Khurana stepped to the witness stand around 3 p.m. Monday in the high-stakes and high-profile Harvard admissions trial that could decide the fate of affirmative action in the United States. Adam K. Mortara — the head lawyer for Students for Fair Admissions, the anti-affirmative action group suing the University over its admissions process — rose to face the dean.
Mortara asked whether Khurana is aware that the portion of United States households that draw an annual income of over $150,000 hovers around 5 percent (though CNN reported in 2016 that roughly 11 percent of American citizens rank in that economic category). He then asked whether Khurana is aware that individuals in that income bracket make up roughly 30 percent of Harvard’s student body.
Though there is no definitive data on the matter, The Crimson’s 2018 freshman survey revealed that 54.6 percent of respondents indicated their families make more than $125,000 per year. Seventeen percent of respondents reported an annual income of over $500,000. (Sixty-five percent of the Class of 2022 took the survey and The Crimson did not adjust the data for response bias.)
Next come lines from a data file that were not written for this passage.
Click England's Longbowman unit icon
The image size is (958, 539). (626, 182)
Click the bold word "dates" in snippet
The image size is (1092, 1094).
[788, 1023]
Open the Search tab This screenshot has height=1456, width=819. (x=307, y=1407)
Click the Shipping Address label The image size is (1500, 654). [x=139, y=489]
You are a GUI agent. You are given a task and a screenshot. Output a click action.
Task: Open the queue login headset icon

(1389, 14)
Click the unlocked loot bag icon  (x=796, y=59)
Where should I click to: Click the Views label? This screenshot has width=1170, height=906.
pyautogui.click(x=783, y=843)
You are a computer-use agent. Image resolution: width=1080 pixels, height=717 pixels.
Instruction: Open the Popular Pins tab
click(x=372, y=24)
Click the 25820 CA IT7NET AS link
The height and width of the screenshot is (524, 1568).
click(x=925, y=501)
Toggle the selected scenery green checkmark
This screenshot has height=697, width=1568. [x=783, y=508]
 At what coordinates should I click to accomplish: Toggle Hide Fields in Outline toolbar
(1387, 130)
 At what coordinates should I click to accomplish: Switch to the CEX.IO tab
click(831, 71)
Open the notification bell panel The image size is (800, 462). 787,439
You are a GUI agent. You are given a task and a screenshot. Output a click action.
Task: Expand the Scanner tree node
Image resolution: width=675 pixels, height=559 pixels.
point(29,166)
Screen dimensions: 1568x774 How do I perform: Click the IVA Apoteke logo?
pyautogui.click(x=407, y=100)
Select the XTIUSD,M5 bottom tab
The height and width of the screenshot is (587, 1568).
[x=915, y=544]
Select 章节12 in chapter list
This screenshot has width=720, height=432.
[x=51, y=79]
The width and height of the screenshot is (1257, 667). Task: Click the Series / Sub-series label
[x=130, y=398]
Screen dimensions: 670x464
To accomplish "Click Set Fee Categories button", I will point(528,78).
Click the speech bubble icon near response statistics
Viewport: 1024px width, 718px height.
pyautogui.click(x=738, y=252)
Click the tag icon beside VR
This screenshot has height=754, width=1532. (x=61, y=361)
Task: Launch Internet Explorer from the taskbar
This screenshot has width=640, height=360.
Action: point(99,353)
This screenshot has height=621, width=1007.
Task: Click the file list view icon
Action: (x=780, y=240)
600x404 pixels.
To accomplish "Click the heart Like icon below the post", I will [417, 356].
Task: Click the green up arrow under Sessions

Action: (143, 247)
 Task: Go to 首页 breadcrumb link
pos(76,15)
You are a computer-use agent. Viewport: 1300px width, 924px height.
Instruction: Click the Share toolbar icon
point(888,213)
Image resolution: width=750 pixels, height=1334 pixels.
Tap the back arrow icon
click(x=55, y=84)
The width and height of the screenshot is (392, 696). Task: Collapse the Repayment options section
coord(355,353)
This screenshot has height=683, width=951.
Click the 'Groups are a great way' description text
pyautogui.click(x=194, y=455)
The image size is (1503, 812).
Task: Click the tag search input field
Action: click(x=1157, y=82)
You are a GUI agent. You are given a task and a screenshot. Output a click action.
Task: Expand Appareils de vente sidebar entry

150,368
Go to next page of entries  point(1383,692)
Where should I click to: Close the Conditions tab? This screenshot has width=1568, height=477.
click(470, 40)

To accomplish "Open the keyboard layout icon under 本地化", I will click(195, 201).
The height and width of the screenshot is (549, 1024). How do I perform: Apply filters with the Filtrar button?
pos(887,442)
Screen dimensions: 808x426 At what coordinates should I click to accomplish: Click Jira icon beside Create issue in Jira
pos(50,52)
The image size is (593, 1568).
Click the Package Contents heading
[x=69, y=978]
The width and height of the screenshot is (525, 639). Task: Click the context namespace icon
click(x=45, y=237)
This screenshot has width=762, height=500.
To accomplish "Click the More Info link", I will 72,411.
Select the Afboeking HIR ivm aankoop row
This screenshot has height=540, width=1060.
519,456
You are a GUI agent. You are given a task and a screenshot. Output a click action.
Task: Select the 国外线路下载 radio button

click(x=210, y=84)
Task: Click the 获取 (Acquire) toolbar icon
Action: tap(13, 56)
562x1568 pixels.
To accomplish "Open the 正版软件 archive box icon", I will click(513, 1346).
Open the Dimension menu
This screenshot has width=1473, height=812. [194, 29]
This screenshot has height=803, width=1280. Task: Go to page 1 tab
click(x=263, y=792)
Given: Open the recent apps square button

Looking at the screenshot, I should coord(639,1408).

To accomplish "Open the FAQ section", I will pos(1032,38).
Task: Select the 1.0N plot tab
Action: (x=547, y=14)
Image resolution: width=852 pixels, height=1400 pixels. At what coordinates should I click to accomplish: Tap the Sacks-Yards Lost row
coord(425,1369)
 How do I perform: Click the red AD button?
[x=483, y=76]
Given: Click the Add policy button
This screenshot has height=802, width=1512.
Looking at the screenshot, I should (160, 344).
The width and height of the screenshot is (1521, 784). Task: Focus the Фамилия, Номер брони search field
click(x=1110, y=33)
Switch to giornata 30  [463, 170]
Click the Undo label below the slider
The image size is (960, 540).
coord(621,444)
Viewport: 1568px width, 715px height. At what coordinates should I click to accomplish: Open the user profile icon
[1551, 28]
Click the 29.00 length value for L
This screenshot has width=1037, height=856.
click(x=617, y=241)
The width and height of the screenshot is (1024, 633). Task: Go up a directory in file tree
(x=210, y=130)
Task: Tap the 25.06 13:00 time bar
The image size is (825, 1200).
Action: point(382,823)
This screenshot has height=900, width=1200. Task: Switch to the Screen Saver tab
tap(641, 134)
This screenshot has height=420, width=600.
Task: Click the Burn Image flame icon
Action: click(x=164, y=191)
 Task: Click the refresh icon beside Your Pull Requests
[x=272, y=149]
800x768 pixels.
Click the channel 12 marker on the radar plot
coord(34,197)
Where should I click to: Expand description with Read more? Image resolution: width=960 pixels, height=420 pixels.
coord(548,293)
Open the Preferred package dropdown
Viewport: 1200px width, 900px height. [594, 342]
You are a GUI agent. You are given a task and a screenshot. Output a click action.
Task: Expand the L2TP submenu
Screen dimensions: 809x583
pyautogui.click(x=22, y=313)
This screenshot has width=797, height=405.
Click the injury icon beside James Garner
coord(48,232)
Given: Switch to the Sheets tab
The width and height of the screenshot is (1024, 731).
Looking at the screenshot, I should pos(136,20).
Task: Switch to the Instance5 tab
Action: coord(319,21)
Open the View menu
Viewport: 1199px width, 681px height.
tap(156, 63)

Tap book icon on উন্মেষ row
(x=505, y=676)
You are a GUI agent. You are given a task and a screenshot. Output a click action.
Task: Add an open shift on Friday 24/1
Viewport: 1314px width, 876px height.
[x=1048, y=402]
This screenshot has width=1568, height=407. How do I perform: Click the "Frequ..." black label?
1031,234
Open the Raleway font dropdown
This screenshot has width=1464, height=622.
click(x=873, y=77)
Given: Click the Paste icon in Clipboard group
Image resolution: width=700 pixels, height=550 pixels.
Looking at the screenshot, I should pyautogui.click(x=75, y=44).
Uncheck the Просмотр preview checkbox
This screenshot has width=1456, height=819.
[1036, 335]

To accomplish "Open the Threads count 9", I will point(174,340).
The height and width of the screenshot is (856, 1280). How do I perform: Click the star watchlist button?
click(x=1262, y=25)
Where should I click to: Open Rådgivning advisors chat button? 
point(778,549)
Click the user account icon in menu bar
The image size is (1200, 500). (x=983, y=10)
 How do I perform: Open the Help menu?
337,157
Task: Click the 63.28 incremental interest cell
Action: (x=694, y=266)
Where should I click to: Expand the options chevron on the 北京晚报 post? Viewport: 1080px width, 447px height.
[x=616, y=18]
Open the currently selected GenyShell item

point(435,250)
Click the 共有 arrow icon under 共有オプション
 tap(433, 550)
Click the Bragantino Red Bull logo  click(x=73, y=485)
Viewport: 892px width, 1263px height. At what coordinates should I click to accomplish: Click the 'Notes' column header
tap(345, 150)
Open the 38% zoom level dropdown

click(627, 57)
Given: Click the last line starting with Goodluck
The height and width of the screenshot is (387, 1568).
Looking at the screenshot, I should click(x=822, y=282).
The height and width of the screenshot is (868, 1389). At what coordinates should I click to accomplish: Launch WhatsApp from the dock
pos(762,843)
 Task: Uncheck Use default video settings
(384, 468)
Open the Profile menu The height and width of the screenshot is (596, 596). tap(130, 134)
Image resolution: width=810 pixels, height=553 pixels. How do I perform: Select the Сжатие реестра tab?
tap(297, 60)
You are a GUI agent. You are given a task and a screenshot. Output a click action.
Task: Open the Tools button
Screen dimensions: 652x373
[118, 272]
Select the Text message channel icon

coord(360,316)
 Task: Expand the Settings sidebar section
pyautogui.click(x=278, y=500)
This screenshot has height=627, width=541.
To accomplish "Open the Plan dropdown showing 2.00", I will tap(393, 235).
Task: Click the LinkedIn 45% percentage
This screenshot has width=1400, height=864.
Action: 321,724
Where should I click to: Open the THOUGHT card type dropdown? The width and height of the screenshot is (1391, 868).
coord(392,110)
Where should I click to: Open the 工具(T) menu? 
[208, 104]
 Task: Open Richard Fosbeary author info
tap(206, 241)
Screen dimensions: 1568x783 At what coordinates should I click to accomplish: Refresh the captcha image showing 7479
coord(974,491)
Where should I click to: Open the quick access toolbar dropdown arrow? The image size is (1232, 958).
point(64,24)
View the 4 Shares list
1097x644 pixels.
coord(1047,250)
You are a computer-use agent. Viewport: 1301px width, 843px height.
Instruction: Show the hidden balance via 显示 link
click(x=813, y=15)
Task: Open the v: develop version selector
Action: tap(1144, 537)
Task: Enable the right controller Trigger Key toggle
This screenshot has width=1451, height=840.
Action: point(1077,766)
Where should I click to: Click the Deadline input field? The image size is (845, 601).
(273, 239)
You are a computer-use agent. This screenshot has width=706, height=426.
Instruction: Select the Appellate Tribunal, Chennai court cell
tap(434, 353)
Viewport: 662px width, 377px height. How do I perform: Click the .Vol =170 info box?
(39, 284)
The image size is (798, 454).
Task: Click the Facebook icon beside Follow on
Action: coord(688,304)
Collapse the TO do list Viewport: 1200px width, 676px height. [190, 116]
“Don’t you actually think that Harvard’s class should have a socioeconomic makeup that looks a lot more like America, provided the students were academically qualified to be at Harvard?” Mortara asked Khurana. “Your personal opinion, sir?”
“I don’t,” Khurana replied.
“What is special about wealthy people that Harvard needs to have them overrepresented by a factor of six on its campus?” Mortara asked later.
In response, Khurana said Mortara was missing the point.
“We’re not trying to mirror the socioeconomic or income distribution of the United States,” Khurana said. “What we’re trying to do is identify talent and make it possible for them to come to a place like Harvard.”
In total, Khurana spoke for roughly an hour on the sixth day of the admissions trial, which is slated to last for at least three weeks. The dean will return to the witness stand Tuesday morning.
At stake is whether or not Harvard discriminates against Asian-American applicants, as SFFA alleged when it filed suit against the University in 2014. Khurana is the highest-ranking administrator to testify in the John Joseph Moakley United States Courthouse to date, though former University President Drew G. Faust is scheduled to appear in court some time in the next week or so.
Khurana arrived at the courthouse sporting a blue blazer, a purple-checkered shirt, and a purple tie. In their first chance at the dean, SFFA lawyers did not spend much time on any one line of questioning, instead drifting from one subject to another.
Portions of the questioning were more substantive than others. In addition to quizzing Khurana about Harvard’s socioeconomic diversity, Mortara asked him about race-neutral alternatives to the College’s race-conscious admissions process. And he pressed the dean on whether Khurana believes the school’s admissions policies disadvantage Asian-American students.
Khurana repeatedly insisted he does not.
“I don’t believe that Harvard College’s admissions process disadvantages Asians,” Khurana said.
The dean seemed slightly tense Monday, often pausing several seconds before responding to Mortara’s inquiries and giving one-word answers.
But there were light-hearted moments, too — such as when Mortara quizzed the dean on the acknowledgements listed in his Ph.D. “thesis.”
“I hope I partially dedicated it to my wife,” Khurana said, spurring laughter in the courtroom.
And sometimes, the SFFA lawyer took things back to basics.
“You’re the dean of Harvard College, correct?” Mortara asked. The dean answered in the affirmative.
“You understand this case is about Harvard admissions, right?”
Khurana again answered in the affirmative.